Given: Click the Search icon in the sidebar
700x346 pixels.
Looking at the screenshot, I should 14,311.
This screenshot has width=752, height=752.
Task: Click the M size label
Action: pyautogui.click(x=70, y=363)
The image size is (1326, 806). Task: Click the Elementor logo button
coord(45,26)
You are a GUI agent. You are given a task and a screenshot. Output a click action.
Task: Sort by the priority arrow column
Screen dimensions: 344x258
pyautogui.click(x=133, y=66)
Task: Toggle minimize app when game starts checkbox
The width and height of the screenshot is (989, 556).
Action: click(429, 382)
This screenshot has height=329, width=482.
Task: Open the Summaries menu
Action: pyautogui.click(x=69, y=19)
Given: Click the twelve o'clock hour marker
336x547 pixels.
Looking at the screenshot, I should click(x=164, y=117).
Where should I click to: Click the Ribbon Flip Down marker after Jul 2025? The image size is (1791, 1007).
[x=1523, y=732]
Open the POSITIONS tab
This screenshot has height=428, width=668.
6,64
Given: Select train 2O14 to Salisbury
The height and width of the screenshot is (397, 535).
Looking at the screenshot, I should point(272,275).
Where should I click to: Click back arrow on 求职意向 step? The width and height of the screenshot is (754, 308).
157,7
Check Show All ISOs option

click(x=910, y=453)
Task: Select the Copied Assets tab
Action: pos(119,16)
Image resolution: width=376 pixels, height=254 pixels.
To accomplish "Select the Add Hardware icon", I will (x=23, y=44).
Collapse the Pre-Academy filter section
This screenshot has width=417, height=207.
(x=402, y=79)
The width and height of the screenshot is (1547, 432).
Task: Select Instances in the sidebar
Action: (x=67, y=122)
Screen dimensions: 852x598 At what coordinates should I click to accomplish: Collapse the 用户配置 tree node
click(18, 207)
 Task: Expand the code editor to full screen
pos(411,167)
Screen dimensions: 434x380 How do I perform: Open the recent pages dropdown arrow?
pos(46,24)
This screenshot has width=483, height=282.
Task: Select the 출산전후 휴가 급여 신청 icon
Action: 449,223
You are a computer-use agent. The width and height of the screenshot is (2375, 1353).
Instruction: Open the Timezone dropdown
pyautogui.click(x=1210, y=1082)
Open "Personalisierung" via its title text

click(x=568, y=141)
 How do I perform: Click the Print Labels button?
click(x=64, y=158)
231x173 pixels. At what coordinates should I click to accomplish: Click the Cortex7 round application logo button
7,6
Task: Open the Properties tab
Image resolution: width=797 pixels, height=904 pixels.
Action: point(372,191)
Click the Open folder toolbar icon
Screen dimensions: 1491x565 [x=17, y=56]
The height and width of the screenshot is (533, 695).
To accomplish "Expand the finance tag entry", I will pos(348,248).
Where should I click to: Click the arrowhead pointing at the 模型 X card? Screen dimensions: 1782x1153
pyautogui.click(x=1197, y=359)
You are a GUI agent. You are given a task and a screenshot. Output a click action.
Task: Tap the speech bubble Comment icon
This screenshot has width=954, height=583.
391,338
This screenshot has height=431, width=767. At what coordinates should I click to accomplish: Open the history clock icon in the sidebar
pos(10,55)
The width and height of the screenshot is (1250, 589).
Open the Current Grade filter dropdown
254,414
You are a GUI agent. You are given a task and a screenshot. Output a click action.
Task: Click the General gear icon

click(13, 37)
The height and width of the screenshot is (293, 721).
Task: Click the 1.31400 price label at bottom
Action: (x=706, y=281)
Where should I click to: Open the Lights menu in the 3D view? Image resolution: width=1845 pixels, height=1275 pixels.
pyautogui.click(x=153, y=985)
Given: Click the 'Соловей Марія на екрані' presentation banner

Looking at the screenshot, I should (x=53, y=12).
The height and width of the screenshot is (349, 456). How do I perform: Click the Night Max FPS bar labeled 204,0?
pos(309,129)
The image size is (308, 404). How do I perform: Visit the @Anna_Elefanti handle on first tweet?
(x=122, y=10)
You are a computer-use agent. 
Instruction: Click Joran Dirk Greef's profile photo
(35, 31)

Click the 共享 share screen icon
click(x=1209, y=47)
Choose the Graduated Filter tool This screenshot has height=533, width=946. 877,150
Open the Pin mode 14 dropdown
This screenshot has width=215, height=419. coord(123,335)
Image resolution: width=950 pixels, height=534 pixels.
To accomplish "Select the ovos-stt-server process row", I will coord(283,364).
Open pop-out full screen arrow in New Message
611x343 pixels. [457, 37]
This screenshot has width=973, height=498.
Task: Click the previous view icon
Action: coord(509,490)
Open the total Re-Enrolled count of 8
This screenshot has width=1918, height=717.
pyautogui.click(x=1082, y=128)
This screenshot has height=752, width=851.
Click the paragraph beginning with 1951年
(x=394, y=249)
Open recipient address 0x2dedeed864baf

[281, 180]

◆ ◆ ◆ ◆

WHAT YOU ARE ASKED TO DO: Turn every line of the records above into a numbered list item, leaving out the blank lines.

COMPLETE ANSWER:
1. Given: Click the Search icon in the sidebar
2. 700x346 pixels.
3. Looking at the screenshot, I should 14,311.
4. This screenshot has width=752, height=752.
5. Task: Click the M size label
6. Action: pyautogui.click(x=70, y=363)
7. The image size is (1326, 806). Task: Click the Elementor logo button
8. coord(45,26)
9. You are a GUI agent. You are given a task and a screenshot. Output a click action.
10. Task: Sort by the priority arrow column
11. Screen dimensions: 344x258
12. pyautogui.click(x=133, y=66)
13. Task: Toggle minimize app when game starts checkbox
14. The width and height of the screenshot is (989, 556).
15. Action: click(429, 382)
16. This screenshot has height=329, width=482.
17. Task: Open the Summaries menu
18. Action: pyautogui.click(x=69, y=19)
19. Given: Click the twelve o'clock hour marker
20. 336x547 pixels.
21. Looking at the screenshot, I should click(x=164, y=117).
22. Where should I click to: Click the Ribbon Flip Down marker after Jul 2025? The image size is (1791, 1007).
23. [x=1523, y=732]
24. Open the POSITIONS tab
25. This screenshot has height=428, width=668.
26. 6,64
27. Given: Select train 2O14 to Salisbury
28. The height and width of the screenshot is (397, 535).
29. Looking at the screenshot, I should point(272,275).
30. Where should I click to: Click back arrow on 求职意向 step? The width and height of the screenshot is (754, 308).
31. 157,7
32. Check Show All ISOs option
33. click(x=910, y=453)
34. Task: Select the Copied Assets tab
35. Action: pos(119,16)
36. Image resolution: width=376 pixels, height=254 pixels.
37. To accomplish "Select the Add Hardware icon", I will (x=23, y=44).
38. Collapse the Pre-Academy filter section
39. This screenshot has width=417, height=207.
40. (x=402, y=79)
41. The width and height of the screenshot is (1547, 432).
42. Task: Select Instances in the sidebar
43. Action: (x=67, y=122)
44. Screen dimensions: 852x598 At what coordinates should I click to accomplish: Collapse the 用户配置 tree node
45. click(18, 207)
46.  Task: Expand the code editor to full screen
47. pos(411,167)
48. Screen dimensions: 434x380 How do I perform: Open the recent pages dropdown arrow?
49. pos(46,24)
50. This screenshot has width=483, height=282.
51. Task: Select the 출산전후 휴가 급여 신청 icon
52. Action: 449,223
53. You are a computer-use agent. The width and height of the screenshot is (2375, 1353).
54. Instruction: Open the Timezone dropdown
55. pyautogui.click(x=1210, y=1082)
56. Open "Personalisierung" via its title text
57. click(x=568, y=141)
58.  How do I perform: Click the Print Labels button?
59. click(x=64, y=158)
60. 231x173 pixels. At what coordinates should I click to accomplish: Click the Cortex7 round application logo button
61. 7,6
62. Task: Open the Properties tab
63. Image resolution: width=797 pixels, height=904 pixels.
64. Action: point(372,191)
65. Click the Open folder toolbar icon
66. Screen dimensions: 1491x565 [x=17, y=56]
67. The height and width of the screenshot is (533, 695).
68. To accomplish "Expand the finance tag entry", I will pos(348,248).
69. Where should I click to: Click the arrowhead pointing at the 模型 X card? Screen dimensions: 1782x1153
70. pyautogui.click(x=1197, y=359)
71. You are a GUI agent. You are given a task and a screenshot. Output a click action.
72. Task: Tap the speech bubble Comment icon
73. This screenshot has width=954, height=583.
74. 391,338
75. This screenshot has height=431, width=767. At what coordinates should I click to accomplish: Open the history clock icon in the sidebar
76. pos(10,55)
77. The width and height of the screenshot is (1250, 589).
78. Open the Current Grade filter dropdown
79. 254,414
80. You are a GUI agent. You are given a task and a screenshot. Output a click action.
81. Task: Click the General gear icon
82. click(13, 37)
83. The height and width of the screenshot is (293, 721).
84. Task: Click the 1.31400 price label at bottom
85. Action: (x=706, y=281)
86. Where should I click to: Open the Lights menu in the 3D view? Image resolution: width=1845 pixels, height=1275 pixels.
87. pyautogui.click(x=153, y=985)
88. Given: Click the 'Соловей Марія на екрані' presentation banner
89. Looking at the screenshot, I should (x=53, y=12).
90. The height and width of the screenshot is (349, 456). How do I perform: Click the Night Max FPS bar labeled 204,0?
91. pos(309,129)
92. The image size is (308, 404). How do I perform: Visit the @Anna_Elefanti handle on first tweet?
93. (x=122, y=10)
94. You are a computer-use agent. 
95. Instruction: Click Joran Dirk Greef's profile photo
96. (35, 31)
97. Click the 共享 share screen icon
98. click(x=1209, y=47)
99. Choose the Graduated Filter tool This screenshot has height=533, width=946. 877,150
100. Open the Pin mode 14 dropdown
101. This screenshot has width=215, height=419. coord(123,335)
102. Image resolution: width=950 pixels, height=534 pixels.
103. To accomplish "Select the ovos-stt-server process row", I will coord(283,364).
104. Open pop-out full screen arrow in New Message
105. 611x343 pixels. [457, 37]
106. This screenshot has width=973, height=498.
107. Task: Click the previous view icon
108. Action: coord(509,490)
109. Open the total Re-Enrolled count of 8
110. This screenshot has width=1918, height=717.
111. pyautogui.click(x=1082, y=128)
112. This screenshot has height=752, width=851.
113. Click the paragraph beginning with 1951年
114. (x=394, y=249)
115. Open recipient address 0x2dedeed864baf
116. [281, 180]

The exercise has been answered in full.